### INSTRUCTIONS
(1) Please answer these questions about the Nikon camera discussion below:
(a) In what month and year did Nikon announce the D5 and D500?
(b) How is the Z8 described in relation to the Z9?
(c) Which two Nikon bodies does one commenter say they owned?
(2) Print word for word the passage of the Nikon camera discussion starting at "Agreed with others" and ending at "a DX sensor.".

### TEXT EXTRACT
— start —

Agreed with others who say the Z6III is the best Z approximate to the D500. You can’t be overly literal in your expectations or hopes. The D500 was a relatively inexpensive, great AF, lower res, fast body. The Z6III is each of those things, and has a lot to offer that the D500 couldn’t keep up with.
I respectfully do not agree ... except that, of course the
10 year old D500 can't keep up with the Z6III ... But, that's why it’s called an "
upgrade".
No sh!t.
The Z6III is not a Pro Body in the sense of the D5 and D500, or the Z8 and Z9. And, 24MP on a Full frame sensor is good, but not as dense as 21MP on a DX sensor.
The mental gymnastics you have to do to put a D500 in the same, even roughly defined class as both a D5
and Z8 & Z9, while
also maintaining the Z6III has no place in the line up… truly incredible.
The 21MP D500 was built to be THE DX version of the Flagship 21MP D5, and as the top APSC camera for Sports and Wildlife, more than lived up to it. At the time, ONLY the D5 could "keep up with it". The Nikon Flagship is now the Z9. The Z8 is a Z9 without the built in vertical grip. So ... D5 > D500 ... Z9 (or Z8) > !?
If you were around when the12MP D300 (the DX version of the full frame (FX) 12MP D3) was ready for an upgrade replacement, you will know the FX D4 was released without a DX version D400. Some D300 shooters left the Nikon brand, while others opted for the more consumer level Dxxxx line. Nikon, then, was sure to announce the D5 and D500 in tandem in Jan of 2016. Nikon dropped the Pro DX line after the D500. So shooters have been looking for a Z DX version of the Flagship Z9 since 2021 ... which never came, and likely never will, and the result is many D500 shooters have skipped to brands that have exactly what they want, or are taking the lower level Z Bodies, with only a few Enthusiast and Professional shooters opting for the Flagship(s). (many professionals used and still use the D500)
Your post reads to me like such a narrow use case and such
selective expectations. I would bet the pool of professionals still using the D500 is
tiny. I’d caution against confusing demanding amateurs, active on forums, with actual pros. Of the dwindling number of pros I actually know still discussing SLRs, it’s all talk about the D850.
To invert your assumptions and offer a different read of Nikon’s recent history… in contrast to birders, for anyone filling the frame with something human sized and relatively short distances (typical human distances, as opposed to bird), the D100, D200 and D300 were at best
mediocre bodies that kept “the Nikon brand” just barely alive in the context of pro-am digital SLRs.
I
was around and owned the D200 and D300. They were the “and also Nikon” bodies, as in “everyone is shooting on the Canon 5D. And also Nikon still makes cameras.” It was
rough.

— end —

### GIVEN INFORMATION
— start —

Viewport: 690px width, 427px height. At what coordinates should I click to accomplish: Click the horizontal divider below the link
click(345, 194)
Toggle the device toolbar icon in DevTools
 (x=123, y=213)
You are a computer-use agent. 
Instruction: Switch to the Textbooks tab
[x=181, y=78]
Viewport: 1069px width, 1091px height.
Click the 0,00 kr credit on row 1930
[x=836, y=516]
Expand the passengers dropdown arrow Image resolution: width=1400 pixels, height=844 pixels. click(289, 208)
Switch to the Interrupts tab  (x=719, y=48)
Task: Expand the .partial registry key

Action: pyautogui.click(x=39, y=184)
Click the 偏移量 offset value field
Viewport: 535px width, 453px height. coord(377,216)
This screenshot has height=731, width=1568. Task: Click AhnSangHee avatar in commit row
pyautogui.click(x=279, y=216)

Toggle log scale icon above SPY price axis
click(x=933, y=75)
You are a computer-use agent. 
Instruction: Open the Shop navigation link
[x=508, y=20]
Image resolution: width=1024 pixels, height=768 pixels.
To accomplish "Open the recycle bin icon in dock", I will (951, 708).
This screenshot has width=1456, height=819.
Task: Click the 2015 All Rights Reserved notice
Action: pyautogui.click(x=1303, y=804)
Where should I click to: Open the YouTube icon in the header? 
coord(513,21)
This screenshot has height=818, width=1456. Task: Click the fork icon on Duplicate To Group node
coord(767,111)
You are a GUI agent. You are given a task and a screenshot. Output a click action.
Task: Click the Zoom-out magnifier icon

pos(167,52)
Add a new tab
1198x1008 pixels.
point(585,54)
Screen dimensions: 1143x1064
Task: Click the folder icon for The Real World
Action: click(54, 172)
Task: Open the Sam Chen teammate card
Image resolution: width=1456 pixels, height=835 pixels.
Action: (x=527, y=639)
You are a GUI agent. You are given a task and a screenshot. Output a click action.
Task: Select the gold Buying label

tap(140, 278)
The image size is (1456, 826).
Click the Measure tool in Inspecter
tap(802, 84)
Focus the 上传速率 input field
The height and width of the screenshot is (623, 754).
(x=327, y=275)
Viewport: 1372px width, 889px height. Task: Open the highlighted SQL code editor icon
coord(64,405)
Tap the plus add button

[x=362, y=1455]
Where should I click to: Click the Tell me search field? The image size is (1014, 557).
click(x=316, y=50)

— end —

### SOLUTIONS TO EACH TASK
(1)
(a) January 2016
(b) As a Z9 without the built-in vertical grip
(c) The D200 and the D300

(2)
Agreed with others who say the Z6III is the best Z approximate to the D500. You can’t be overly literal in your expectations or hopes. The D500 was a relatively inexpensive, great AF, lower res, fast body. The Z6III is each of those things, and has a lot to offer that the D500 couldn’t keep up with.
I respectfully do not agree ... except that, of course the
10 year old D500 can't keep up with the Z6III ... But, that's why it’s called an "
upgrade".
No sh!t.
The Z6III is not a Pro Body in the sense of the D5 and D500, or the Z8 and Z9. And, 24MP on a Full frame sensor is good, but not as dense as 21MP on a DX sensor.